Découvrir un texte par la
lecture à voix haute
Samedi 10 octobre 2015, 17
stagiaires ont participé à cette journée de stage à la salle Vitez, stage
encadré par AMLET (AS Meslé et M Le Bihan).
À l’origine,
il avait été prévu de renouveler le stage "Découverte des textes de
théâtre pour la jeunesse" qui avait permis d’élargir le répertoire des
printemps théâtraux. "Ravie" de Sandrine Roche (voir précédent
bulletin), par exemple, a été mis en scène par deux classes de primaire et, en
partie, par un groupe de lycéens. Les réactions de collègues qui avaient
inscrit leurs classes au concours "Les Jeunes lisent du théâtre",
nous ont incités à modifier le contenu de cette journée. En effet, certains se
demandaient comment faire découvrir les quatre textes proposés aux élèves
autrement que par une lecture individuelle et silencieuse un peu difficile.
Comment ne pas profiter d’un texte de théâtre pour travailler la lecture à
haute voix, voire même une lecture au pupitre ? Un stage est bien prévu à
ce sujet avec Laurence Cazaux de la Cie "Acteurs et pupitres" mais il
arrive un peu tard, en janvier les lectures devront être terminées et les choix
effectués. Ce qui n’enlève rien cependant à l’intérêt de ce stage (à ne pas
manquer !). Aussi avons-nous privilégié les demandes concernant l’entrée
dans les textes en les limitant à quatre et en passant plus de temps à leur
découverte et à leur mise en voix et en espace.
Avant
d’entrer dans le texte proprement dit, quelques exercices pour se mettre en
voix et faire connaissance, un jeu sur les prénoms. En cercle, chacun son tour,
on lance son prénom en l’adressant à un partenaire qui se reconnaît par le
regard qui lui est adressé (on peut y ajouter un geste de la main, ou faire un
pas vers…). Puis on s’adresse à quelqu’un autre en le désignant par son prénom.
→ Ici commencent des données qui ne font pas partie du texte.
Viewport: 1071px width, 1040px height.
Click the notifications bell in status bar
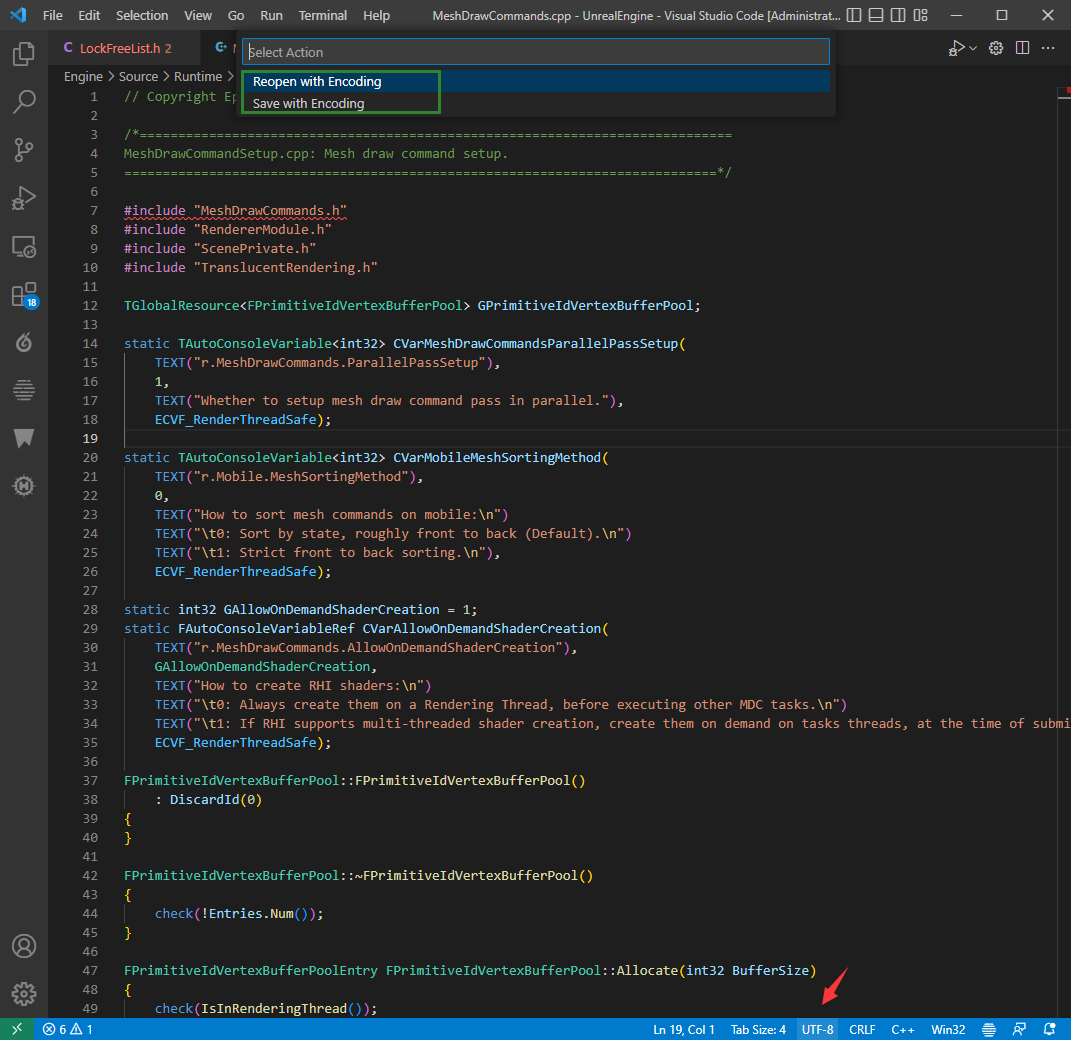pos(1049,1029)
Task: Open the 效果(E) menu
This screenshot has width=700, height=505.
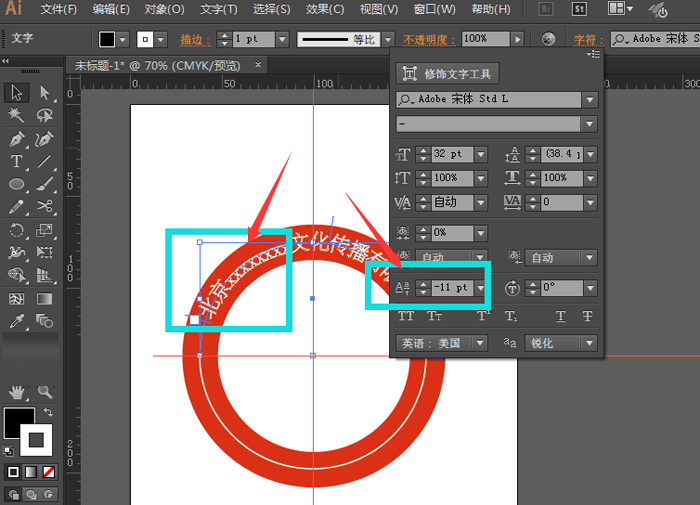Action: [325, 10]
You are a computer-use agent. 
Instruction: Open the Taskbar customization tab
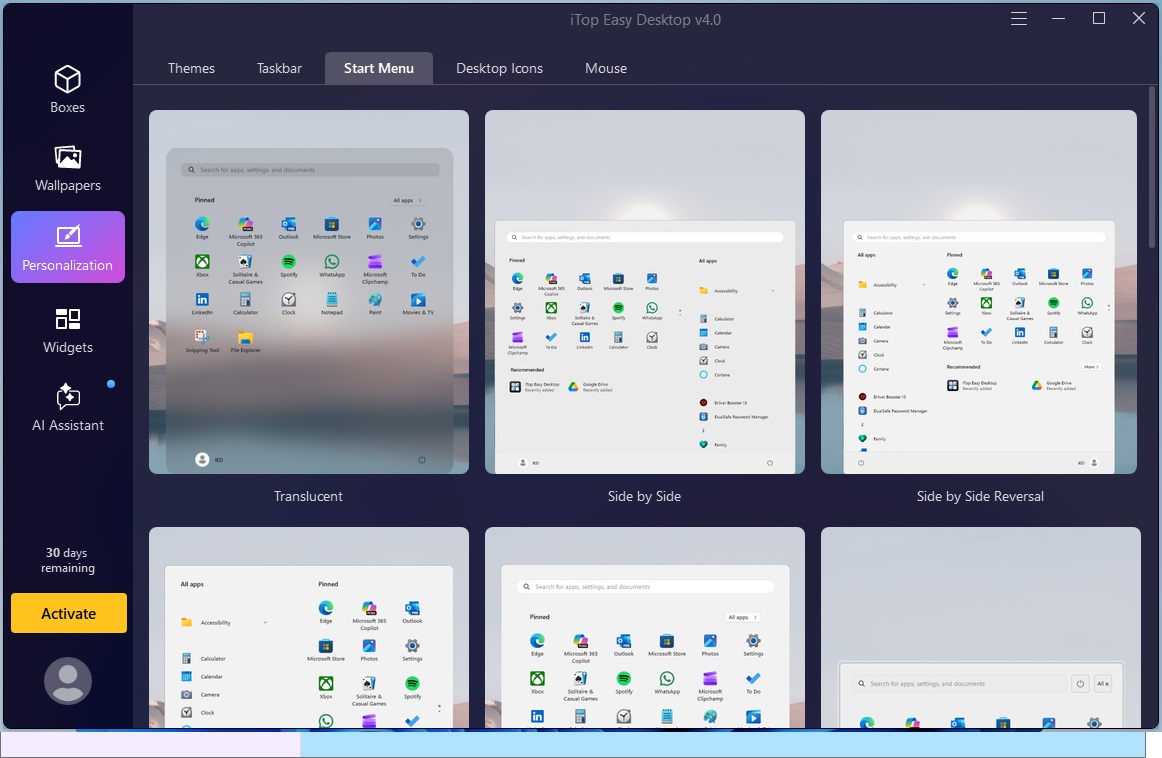279,68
Enfin on demande à quelqu’un, qui se reconnaît par le regard adressé, de s’adresser
à celui dont on a lancé le prénom… Petit échauffement avant de commencer le
travail sur les répliques.
Commencer par les répliques
"Partir
du fragment et en l’occurrence de ce degré zéro du texte théâtral que constitue
la réplique, voir un morceau de réplique", comme nous y invitent les
auteurs de Coup de théâtre en classe
entière (voir ci-dessous). Cette entrée permet de travailler la mise en
voix et l’adresse de la parole tout en découvrant progressivement la pièce de
théâtre. Nous avons expérimenté deux façons de faire, parmi d’autres.
Le
premier texte abordé a été Frontière Nord de Suzanne Lebeau.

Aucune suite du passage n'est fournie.